Given short-term pessimism in the industry generally, it hasn’t been easy to attract investors for the likes of portfolio managers such as Ahrens, who launched the fund at the end of April last year. The fund currently is worth about $46 million.
While other funds have a policy of not investing in companies that are federally illegal, Ahrens’ fund does invest in U.S. multistate cannabis operators through derivative contracts approved both legally and through the fund’s custodial bank, BNY Mellon.
Holdings therefore include Chicago-based Cresco Labs, Arizona-based Harvest Health & Recreation and Massachusetts-based Curaleaf among others, and Ahrens likes it that way.

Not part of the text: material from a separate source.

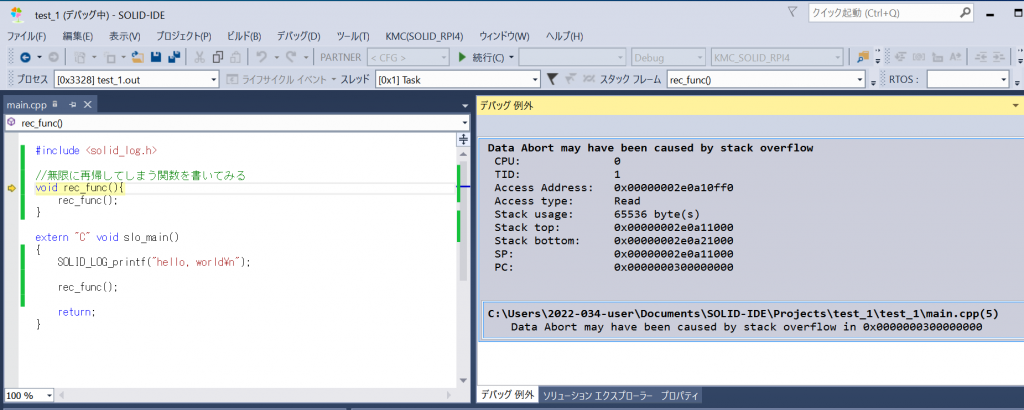Switch to the プロパティ tab
This screenshot has height=410, width=1024.
(x=680, y=396)
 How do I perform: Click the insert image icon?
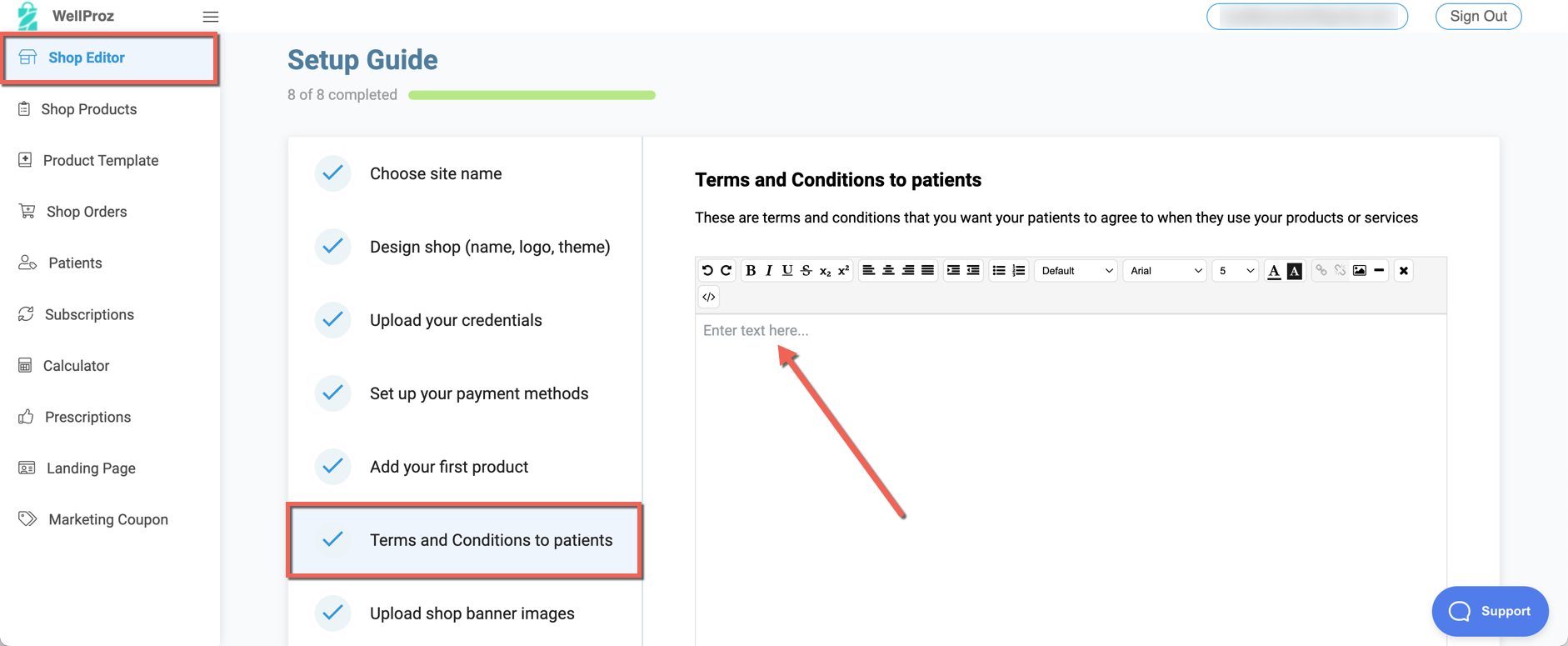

“U.S. operators are showing terrific growth, and the upside potential is outrageously huge,” he said. “While there will be some consolidation in the U.S., there is going to be a lot in Canada and a lot fewer companies there.”
Given how young the industry is generally and how difficult it is therefore to predict changes ahead – including which companies might fall by the wayside – there is a need to actively manage such funds, said Ahrens, who, like Seymour, also actively manages his portfolio.
“In an area like cannabis, active management is extremely important as opposed to blindly following an index,” Ahrens said.
Williams at the ETFMJ fund rejects that notion and says his passively managed fund, which tracks an index, is better suited to the volatility of a still very immature industry, especially when there is the consistent specter of federal illegality in the U.S.
“It’s very hard to pick individual winners when you have an industry where there is so little (federal) regulation,” he said. “And, if you look at the Farm Bill passing in 2018 and legalizing hemp, we see that legalization is not enough in itself.”
Big-picture confidence in the cannabis industry
What all the ETF managers can agree on, however, is the need to invest in the industry for the long haul because long-term indicators, including the increasing global attraction and acceptability of the product, are much brighter than current market conditions.
“The macro conditions continue to get better and better and better,” Seymour said. “While there is unlikely to be any federal descheduling (in the U.S.) anytime soon, things are going better than could be expected on the states side.
“We actually have a better story than we did a year ago.”